A little background. McDonald’s and Heinz are both corporate American royalty. Heinz traces its lineage to 1869 and first started making ketchup in 1876. And while they’re both based in the Midwest (Chicago for McDonald’s and Pittsburgh for Heinz), and while few companies have done more than McDonald’s to promulgate the use of sweet, salty, processed tomato goop around the world, the two firms haven’t had all that much to do with one another over the years.

So why the split? McDonald’s cited “recent management changes” at Heinz.
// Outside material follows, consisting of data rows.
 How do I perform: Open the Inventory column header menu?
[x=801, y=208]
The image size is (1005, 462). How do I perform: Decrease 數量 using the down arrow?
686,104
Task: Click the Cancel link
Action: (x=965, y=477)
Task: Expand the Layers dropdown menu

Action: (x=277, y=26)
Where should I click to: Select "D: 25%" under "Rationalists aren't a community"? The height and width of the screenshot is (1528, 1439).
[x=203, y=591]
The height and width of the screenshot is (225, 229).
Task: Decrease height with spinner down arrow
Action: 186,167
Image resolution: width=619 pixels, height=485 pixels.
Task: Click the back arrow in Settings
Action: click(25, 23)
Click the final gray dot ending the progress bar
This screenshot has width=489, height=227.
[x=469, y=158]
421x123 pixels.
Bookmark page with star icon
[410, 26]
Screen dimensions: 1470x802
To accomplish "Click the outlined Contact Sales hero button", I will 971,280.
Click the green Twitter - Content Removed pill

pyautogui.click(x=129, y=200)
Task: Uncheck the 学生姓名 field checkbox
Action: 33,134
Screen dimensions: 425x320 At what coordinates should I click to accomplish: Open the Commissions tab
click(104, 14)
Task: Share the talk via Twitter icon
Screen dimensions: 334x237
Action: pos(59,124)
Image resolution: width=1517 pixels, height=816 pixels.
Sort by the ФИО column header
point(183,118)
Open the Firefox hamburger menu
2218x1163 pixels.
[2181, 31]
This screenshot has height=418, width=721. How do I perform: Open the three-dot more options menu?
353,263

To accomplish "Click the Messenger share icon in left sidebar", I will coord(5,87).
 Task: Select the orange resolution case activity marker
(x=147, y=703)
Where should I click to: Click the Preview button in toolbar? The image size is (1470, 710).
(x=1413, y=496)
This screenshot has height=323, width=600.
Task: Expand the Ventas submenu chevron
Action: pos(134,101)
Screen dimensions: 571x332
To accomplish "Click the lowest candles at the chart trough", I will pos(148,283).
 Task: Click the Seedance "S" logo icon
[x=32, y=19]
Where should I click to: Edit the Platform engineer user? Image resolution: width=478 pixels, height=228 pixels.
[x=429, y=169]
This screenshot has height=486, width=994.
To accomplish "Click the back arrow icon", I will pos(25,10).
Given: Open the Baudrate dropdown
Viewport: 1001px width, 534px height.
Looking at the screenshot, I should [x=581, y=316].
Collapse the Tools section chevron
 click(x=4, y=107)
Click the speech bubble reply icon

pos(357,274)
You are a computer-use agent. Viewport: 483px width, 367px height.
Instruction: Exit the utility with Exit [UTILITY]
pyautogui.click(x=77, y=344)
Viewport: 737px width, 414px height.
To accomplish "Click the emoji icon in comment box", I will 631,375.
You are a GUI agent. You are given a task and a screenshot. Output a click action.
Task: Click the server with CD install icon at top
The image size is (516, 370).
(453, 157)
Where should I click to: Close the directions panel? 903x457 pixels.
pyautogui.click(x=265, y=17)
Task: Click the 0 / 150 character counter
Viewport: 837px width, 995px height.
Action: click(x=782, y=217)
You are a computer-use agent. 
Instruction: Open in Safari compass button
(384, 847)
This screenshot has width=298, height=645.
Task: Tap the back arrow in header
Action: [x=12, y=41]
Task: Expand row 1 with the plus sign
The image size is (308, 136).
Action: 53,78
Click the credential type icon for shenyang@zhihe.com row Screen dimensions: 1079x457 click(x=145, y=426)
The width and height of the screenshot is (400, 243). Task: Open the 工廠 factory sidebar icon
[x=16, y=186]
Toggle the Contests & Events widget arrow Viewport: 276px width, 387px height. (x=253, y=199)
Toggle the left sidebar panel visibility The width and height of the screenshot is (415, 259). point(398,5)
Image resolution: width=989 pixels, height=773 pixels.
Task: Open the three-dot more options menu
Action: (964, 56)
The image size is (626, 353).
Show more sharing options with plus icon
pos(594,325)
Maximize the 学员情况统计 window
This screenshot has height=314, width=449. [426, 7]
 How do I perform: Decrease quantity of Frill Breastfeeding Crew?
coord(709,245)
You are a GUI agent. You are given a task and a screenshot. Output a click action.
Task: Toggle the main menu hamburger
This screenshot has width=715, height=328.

Heinz has indeed undergone significant management changes. Earlier this year, it was bought for $23 billion by legendary investor Warren Buffett and Brazilian private equity firm 3G. Most Americans have heard of Buffett, and he’s one of the least objectionable corporate personalities around. Few people have heard of 3G Capital, which is based in Brazil and has only made two acquisitions to date.

Founded by Jorge Paulo Lemann, a Harvard graduate, 3G is following in the footsteps of highly sophisticated Brazilian investors and managers, many of them who were educated in the U.S. They have prospered during Brazil’s boom, gained sophistication in an array of markets and are using their balance sheets and knowledge to push into new markets. To Brazilian investors, American companies with global footprints are extremely appealing. The trend started in 2008, when InBev, run by Carlos Brito, a Brazilian executive, acquired Anheuser-Busch for $52 billion (PDF). Brazilian meatpacking company JBS bought Pilgrim’s Pride, a chicken processor. And Marfrig bought Keystone Foods, a major distributor to the fast food industry. “Look out for the Brazilians and the Indians,” the chief executive officer of a consumer products company told me when I wrote about this trend in 2010. A few years later, his company was sold to a Brazilian company.

3G made a splash in the fall of 2010 when it bought Burger King—the perennial Pepsi to McDonald’s Coke. And, having set up shop at Burger King’s headquarters in Miami, the Brazilians are moving aggressively to remake the company. They’re assaulting (get it?) McDonald’s head-on by introducing new French fries, for example.

After the deal to buy Heinz closed in February, 3G installed a new chief executive officer: Bernardo Hees. Hees, 43, had spent much of his career at the huge Brazilian logistics company ALL. But 3G brought him to the U.S. to run Burger King as chief executive officer in 2010.

And therein lies the problem. Heinz is now essentially owned and managed by the same crowd that owns Burger King. What’s more, the company’s new CEO is the guy who used to run Burger King, which his bosses continue to own. Now, Heinz may be only a minor supplier to McDonald’s. But when you do business with McDonald’s (or any large company) as a supplier, you inevitably gain some intelligence about how the company is doing and how it operates. You learn how much the company is willing to (or able to) pay, and how long it takes to make payments. You might learn how much it is ordering, which might give some insight into sales. And you might be able to glean some advance knowledge of new product launches or marketing campaigns. For example, a company that sells vegetables to McDonald’s that suddenly starts getting lots of orders for spinach, cucumbers, and avocados, might surmise that the company is poised to introduce a McCobb Salad.

Now, any information that Heinz could gain about McDonald’s from supplying a small amount of ketchup is probably irrelevant in the broad scheme of things. And so the move does come off as slightly paranoid. But these are businesses in which every iota of operating margin makes a difference, and in which every percentage of market share represents billions of dollars in sales. In hypercompetitive industries, it’s simply intolerable to let your counterparts get even the most fleeting peek behind the curtain.